I’d like to take a few minutes to direct your attention to mushrooms.
Mushrooms are infrequently at the forefront of the collective consciousness; their glory is oft-relegated to the halls of pizza toppings, Bear Grylls, and Woodstock. However, I learned a mind-boggling truth about them in my otherwise mundane undergraduate Biology II class that has stuck with me since. What I used to think is a mushroom—what you might naïvely still think is a mushroom—is not a mushroom.
Our mental representation of a mushroom, that umbrella-shaped gnome domicile, cannot rightfully claim that name. Mushrooms (fungi) are, in fact, massive networks of slender branches (mycelia, singular mycelium) that grow laterally under the protection of the cool soil. The toadstools we see in nature and the produce aisle are the above-ground fruiting bodies that each mycelium uses to reproduce. They are puny in comparison to what lies beneath. In short, mushrooms are not the essence of the organism, but the evidence that it is there.
And now, on to work.
My field—medicine—is almost necessarily all-consuming. I’ve been a medical student just seven weeks, and I’ve already witnessed my classmates refusing to bail water, surrendering their lives to the deep sea of flashcards and study guides and PowerPoint slides. As I write this, I’m preparing for an exam that seems impossibly dense, yet I know the content hardly scratches the surface of what I will one day know.
In learning environments like this, in jobs like this, it’s difficult to find identity in anything else. But we must. As Christians, we must repeatedly inquire of ourselves if our work is our essence (the fungus) or our evidence (the mushroom).

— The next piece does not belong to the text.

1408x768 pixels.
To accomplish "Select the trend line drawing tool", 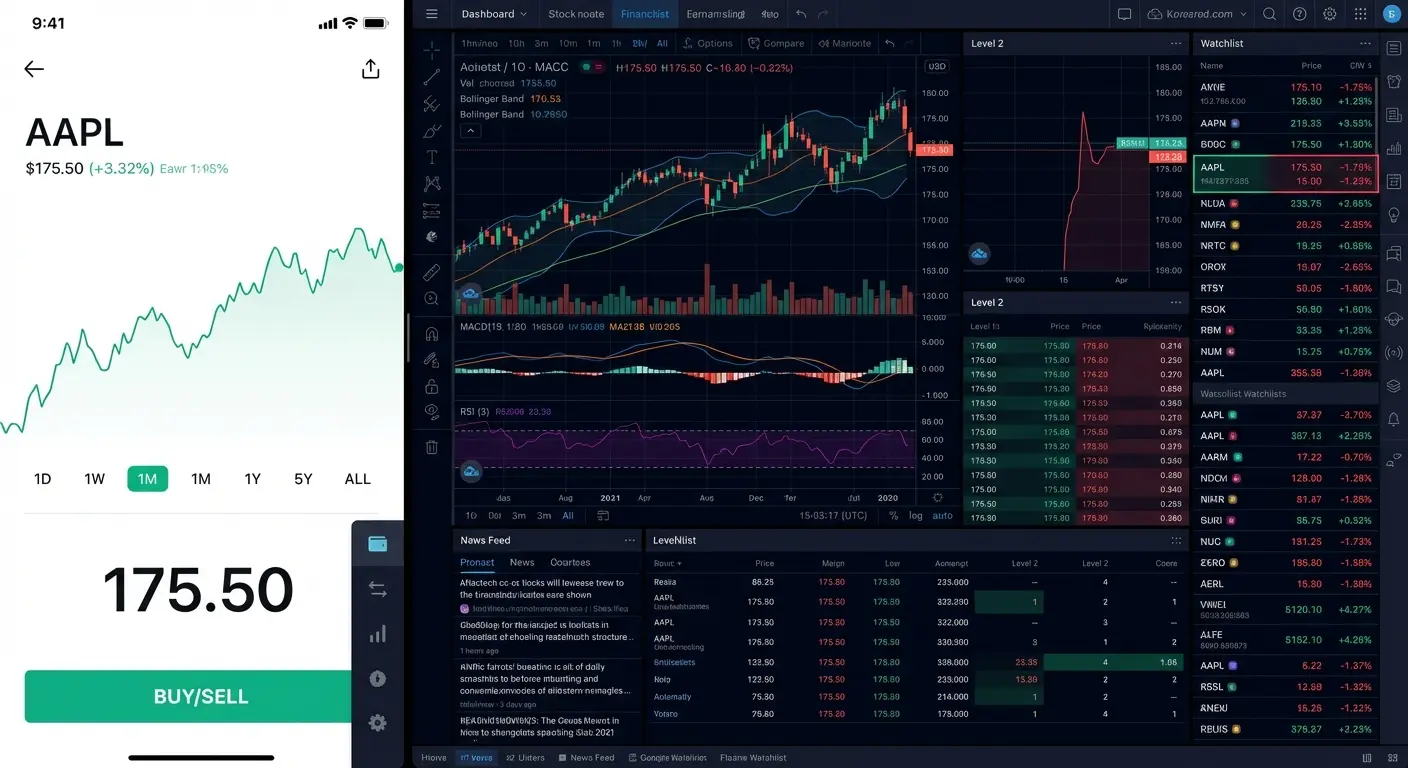I will point(431,76).
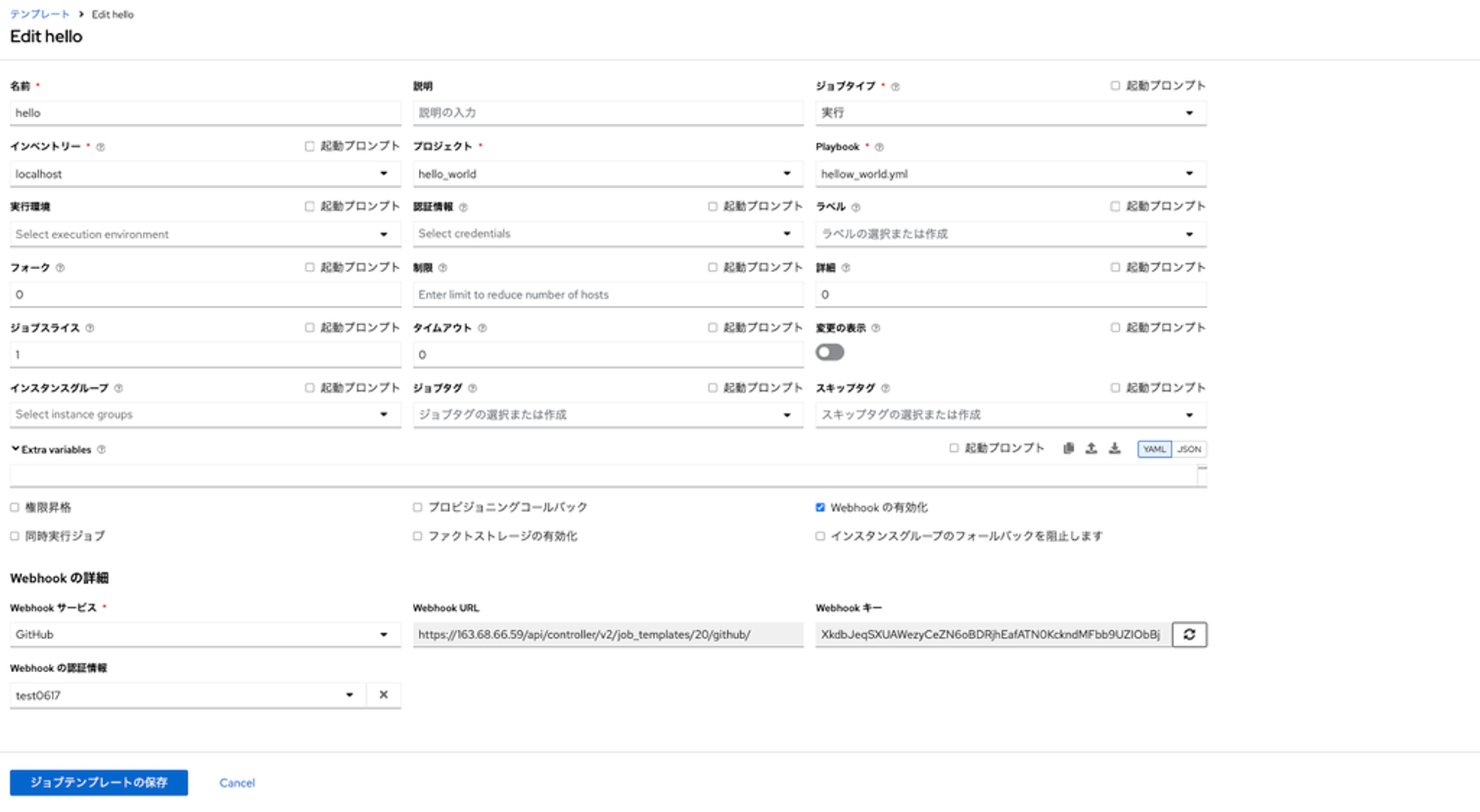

When our work becomes essential to our identity, it becomes our life-force, the thing in which we place our hope. Thus, all of the evidence–the fruit–in our lives is the outgrowth of our profession. It might be tempting to justify that by focusing on the positive outcomes of our work, but that rationale ignores the unfortunate truth that our work will inevitably disappoint us.
Doctors save, lawyers defend, engineers innovate, teachers inspire…except when they don’t. Disappointment is a 100% “or-your-money-back” guarantee for the human condition. And when the essence disappoints, the evidence shrivels.
When Christ is our reason for living–our vitality, our essence–our work is merely the evidence of His presence in us. He who never disappoints will sustain us when the patient dies, the guilty walks free, the invention breaks, and the student fails. And we can rest in the assurance that He is glorified in our work, outcomes notwithstanding.
I’d now like to revisit the mind-boggling fact I referenced earlier.
I understand if you found yourself underwhelmed by the fact that a visible mushroom is not really a whole mushroom, so you’ll be pleased to hear that I’ve been withholding the very best detail all this time. That fact is this: the largest organism on earth spans almost 2400 acres (!) and is…a mushroom! But the massive Armillaria ostoye did not come out on top by cropping up willy-nilly all over Oregon; no, its mycelium, its essence, grew deep and wide beneath the surface, allowing its evidence to grow in favorable environments.
Like the underground network of Armillaria ostoye, essence in Christ increases our capacity for experiencing all good things. Evidence of Christ will spring up outside of our work in our families, friendships, hobbies, and moments of rest. Setting projects, deadlines, and flashcards aside, what joy and satisfaction we may experience when our Savior, not our labor, is our treasure.
“You make known to me the path of life; in your presence there is fullness of joy; at your right hand are pleasures evermore.” (Psalm 16:11)
Reality Changing Observations
Q1: What is your essence?
Q2: Can you recall recent instances where you lived as if your value was in evidence rather than essence? Are you seeing people around you do it right now?
Q3: How are you held back from a peace-filled freedom and fullness of joy in Christ?